The latest group - the second lot to be moved to the city - had 571 people from 127 families from Southwest China's Chongqing Municipality. They arrived in Chongming, an island county of Shanghai at the estuary of the Yangtze River, on Saturday morning.
China will relocate 125,000 people from the dam area between 2000 and 2002, and 5,500 of them will be moved to Shanghai.
More than 10,000 people from Chongqing were successfully resettled last year in Shanghai and elsewhere.
Three other Shanghai counties, Jinshan, Nanhui and Fengxian, will take in a total of 2,400 migrants in the next two weeks.
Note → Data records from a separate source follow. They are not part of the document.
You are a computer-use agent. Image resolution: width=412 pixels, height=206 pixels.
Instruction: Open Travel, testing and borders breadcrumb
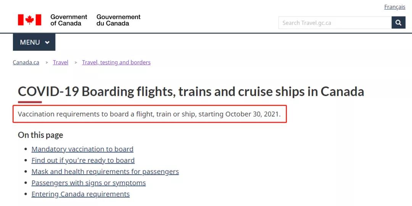[x=116, y=62]
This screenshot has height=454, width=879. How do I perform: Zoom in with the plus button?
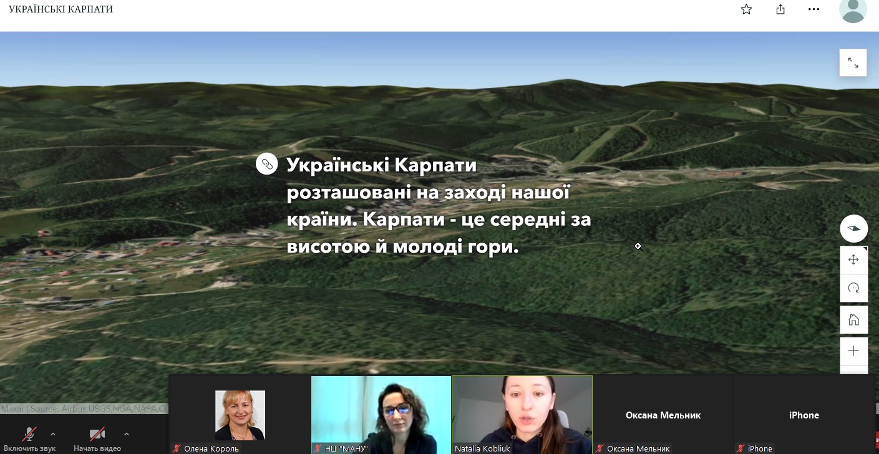pyautogui.click(x=853, y=351)
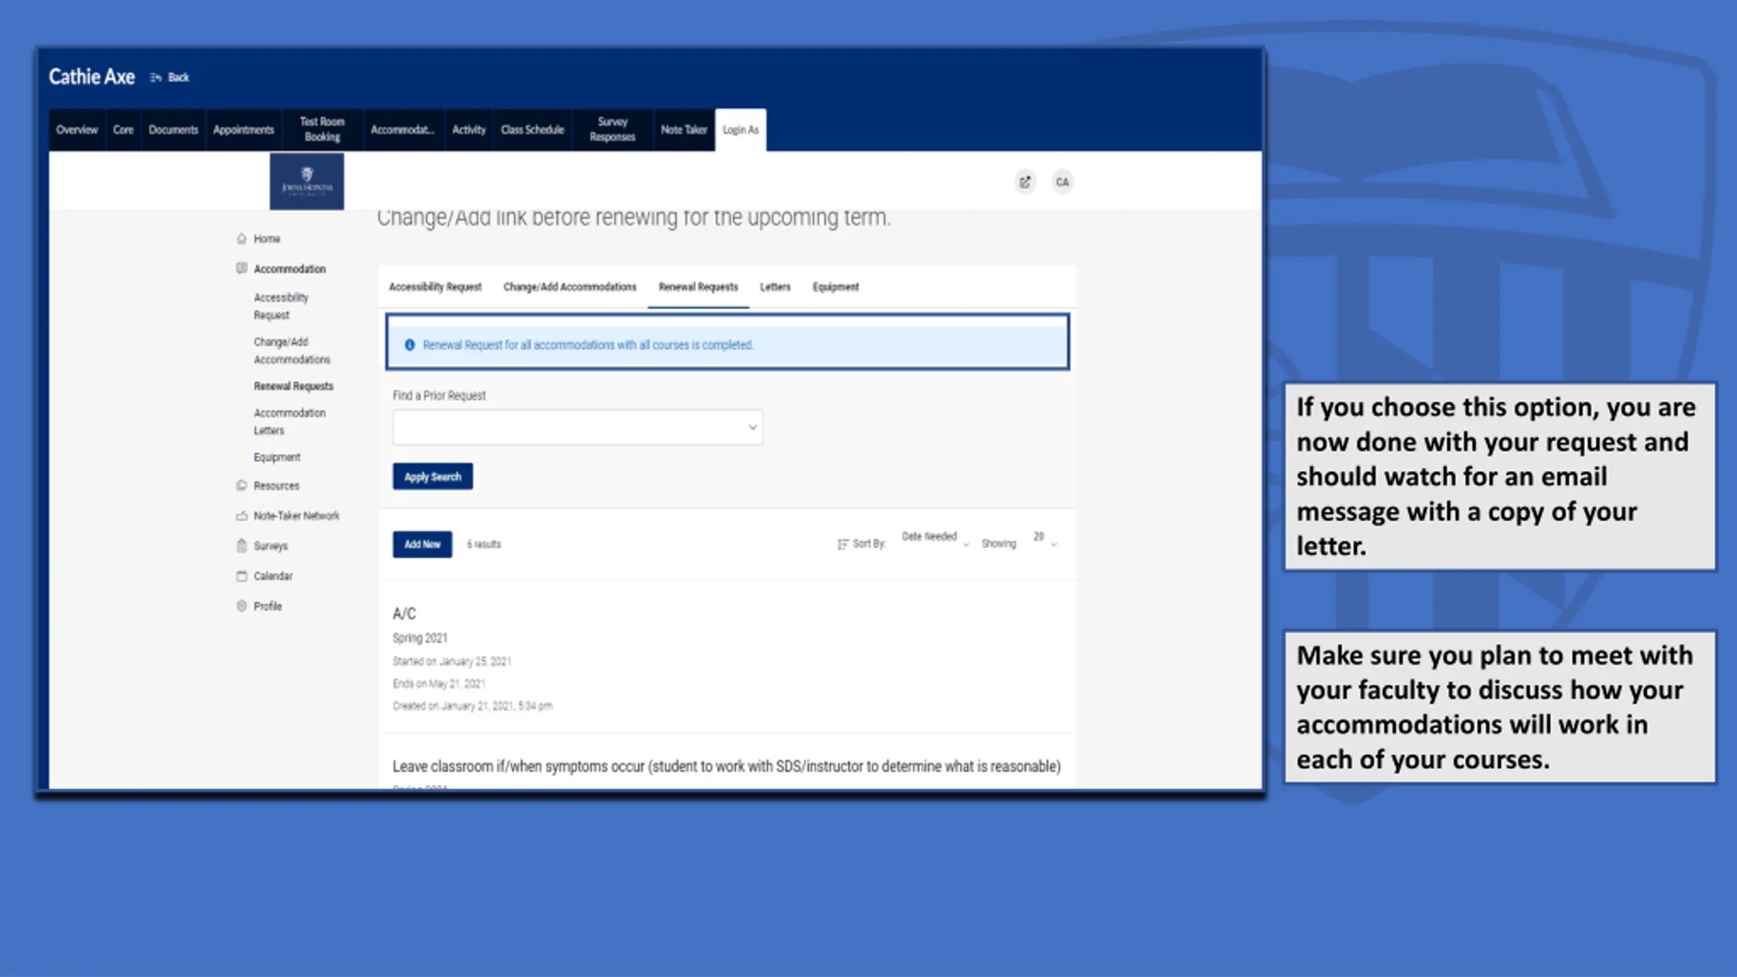1737x977 pixels.
Task: Click the Johns Hopkins logo
Action: (307, 181)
Shanghai municipal and local governments have arranged to give each family a piece of land and some daily necessities.
A new two-story building is also waiting for them, built with government funding, interest-free loans and the migrants' own money.
"And neighbours have planted crops in the land for the migrants," said Zhang Xiangming, a municipal official in charge of resettling them. "Their first month's food has also been provided."
Many of the 639 people who were moved last year to Shanghai have integrated into the community.
"One migrant woman married a local man last year, and two more couples are engaged," Zhang added.
With the help of the local government, settlers have found their own ways of making a living apart from farming. Raising poultry and making clothes have also brought in some cash.
Zhang said that among the 390 people able to work in the first group of migrants, 118 have found jobs outside of Chongming, and two will go to Mauritius in Africa to work.
"After visiting the migrants, we have found that most have adapted to their new homes in Shanghai," said Guo Xuemei, a migration official from Chongqing municipality.
"We firmly believe that the newcomers will have a bright future," she added.
Another 1,900 migrants from the dam region will settle in Shanghai next year.